George and his family grew cotton, sorghum, chickpeas, and barley and had a very successful piggery. From the outset, George was deeply concerned about how the gas wells would impact the farm, his family’s quality of life, and their community. From 2005 until his death in 2015, George Bender and his family had been actively resisting demands from energy companies first to drill on, and later to purchase so they could drill on, his land. Despite the Bender’s resistance, the growth of the gas fields and gas production on the properties surrounding George’s land steadily caused a deterioration in his family’s capacity to farm and live their lives peacefully. And the industry grew fast. There were no gas wells in 2000; sixteen years later there were more than 7,000—with thousands more planned. For the Benders, within only a few years, the growing industrial activity in their region was taking its toll. There was increased heavy traffic, the construction of massive pipelines and, on neighboring land, the exploration and drilling of wells. Nauseating odors began to infiltrate their land and home, and caused the animals in their 70-year-old piggery to fall ill, break out in rashes, deliver stillborn litters, and die. The Benders also suffered the loss of much of their water supplies when their water bores were identified, in 2012, to be in the Immediately Affected Area (IAA); this loss has been linked to water use by nearby gas operations.
The psychological pressure imposed on families like the Benders, who were targeted by the gas industry for their land, was also relentless and immense. Finally, in 2015, George and his family were under increasing pressure to sell their property—and, in effect, give up the life they loved so very dearly. The emotional and mental pressure took its toll. George’s suicide can be seen as the final act of someone whose life had been contaminated, both physically and emotionally, by an industry that couldn’t be stopped.
George’s suicide is a tragedy for his family and a heart-breaking symbol of the true cost of the gas fields in Queensland. The story of the impacts of the industry on the Bender family is not an isolated one. The coal seam gas industry insists that its processing, storing, disposal, and production methods are safe; however, growing evidence points to the contrary.
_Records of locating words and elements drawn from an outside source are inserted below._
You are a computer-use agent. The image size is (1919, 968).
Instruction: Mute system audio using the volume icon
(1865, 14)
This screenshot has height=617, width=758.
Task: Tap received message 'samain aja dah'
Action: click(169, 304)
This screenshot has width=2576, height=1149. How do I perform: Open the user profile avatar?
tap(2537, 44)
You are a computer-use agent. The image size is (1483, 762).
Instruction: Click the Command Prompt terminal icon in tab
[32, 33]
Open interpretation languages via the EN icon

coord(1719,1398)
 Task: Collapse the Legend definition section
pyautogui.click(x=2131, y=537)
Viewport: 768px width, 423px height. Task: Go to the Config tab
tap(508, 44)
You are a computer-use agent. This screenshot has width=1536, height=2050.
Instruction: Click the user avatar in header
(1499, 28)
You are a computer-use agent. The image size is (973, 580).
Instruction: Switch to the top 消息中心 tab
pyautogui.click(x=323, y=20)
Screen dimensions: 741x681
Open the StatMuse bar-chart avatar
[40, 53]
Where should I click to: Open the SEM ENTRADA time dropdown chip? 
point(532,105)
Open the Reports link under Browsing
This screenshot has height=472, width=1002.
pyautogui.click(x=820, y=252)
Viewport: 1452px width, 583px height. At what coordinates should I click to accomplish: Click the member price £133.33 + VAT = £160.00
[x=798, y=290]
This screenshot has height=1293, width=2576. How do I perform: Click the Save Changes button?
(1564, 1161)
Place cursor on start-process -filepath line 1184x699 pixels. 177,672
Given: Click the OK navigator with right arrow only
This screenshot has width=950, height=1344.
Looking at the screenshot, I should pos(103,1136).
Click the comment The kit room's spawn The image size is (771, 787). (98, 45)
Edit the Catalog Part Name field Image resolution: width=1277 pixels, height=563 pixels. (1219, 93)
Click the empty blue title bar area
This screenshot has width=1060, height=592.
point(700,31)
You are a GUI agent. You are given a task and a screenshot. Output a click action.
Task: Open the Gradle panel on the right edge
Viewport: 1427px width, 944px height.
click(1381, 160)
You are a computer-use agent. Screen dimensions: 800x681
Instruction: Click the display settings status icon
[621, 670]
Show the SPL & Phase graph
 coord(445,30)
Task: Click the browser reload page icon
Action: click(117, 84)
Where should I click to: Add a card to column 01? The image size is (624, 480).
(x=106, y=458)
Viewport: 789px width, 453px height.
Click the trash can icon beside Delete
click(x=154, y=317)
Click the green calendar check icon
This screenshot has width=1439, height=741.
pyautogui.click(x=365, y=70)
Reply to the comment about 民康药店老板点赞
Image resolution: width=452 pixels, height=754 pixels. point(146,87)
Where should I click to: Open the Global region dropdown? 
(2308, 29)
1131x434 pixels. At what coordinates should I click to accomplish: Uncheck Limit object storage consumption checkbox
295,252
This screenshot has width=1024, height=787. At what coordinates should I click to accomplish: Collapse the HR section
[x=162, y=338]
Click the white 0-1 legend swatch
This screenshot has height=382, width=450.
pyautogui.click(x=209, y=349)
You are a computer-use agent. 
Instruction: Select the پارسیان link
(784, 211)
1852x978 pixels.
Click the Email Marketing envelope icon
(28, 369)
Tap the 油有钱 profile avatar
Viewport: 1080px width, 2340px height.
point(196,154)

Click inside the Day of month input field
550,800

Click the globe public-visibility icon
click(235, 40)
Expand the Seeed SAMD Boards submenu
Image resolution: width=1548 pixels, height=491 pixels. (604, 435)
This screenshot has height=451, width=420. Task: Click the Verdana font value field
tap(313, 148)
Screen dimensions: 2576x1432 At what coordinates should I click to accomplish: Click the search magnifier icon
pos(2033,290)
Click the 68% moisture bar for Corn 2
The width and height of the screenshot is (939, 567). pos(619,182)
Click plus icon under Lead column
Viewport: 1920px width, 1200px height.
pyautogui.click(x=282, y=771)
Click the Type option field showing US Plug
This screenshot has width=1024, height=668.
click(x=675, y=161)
George’s suffering is echoed in the stories of many other people who have watched their own farming land, natural environment, and their surrounding community become a gas field while their children and stock animals grow ill from mysterious rashes, respiratory problems, and other illnesses. They have watched water in creeks and dams bubble with methane gas and catch fire, due to the depressurization of underground aquifers that releases free-flowing methane. They have been forced to move from the homes they loved, and the lives they’d built, in order to escape illness and deteriorating physical health. And all of this has taken place in a surreal legal landscape where ordinary people do not have the right to say no to the demands of the unconventional gas industry.
Does this violate human rights? I think it does.
In Australia, unconventional gas mining is the generic term used to refer to a range of relatively new methods of extracting gas from beneath the earth and includes hydraulic fracturing (fracking), coal seam gas, tight gas, shale gas, and underground gasification. In the Queensland gas fields, at the moment, fracking operations make up a small proportion of the industry—most operations involve coal seam gas mining. However, future plans include a significant increase in fracking processes.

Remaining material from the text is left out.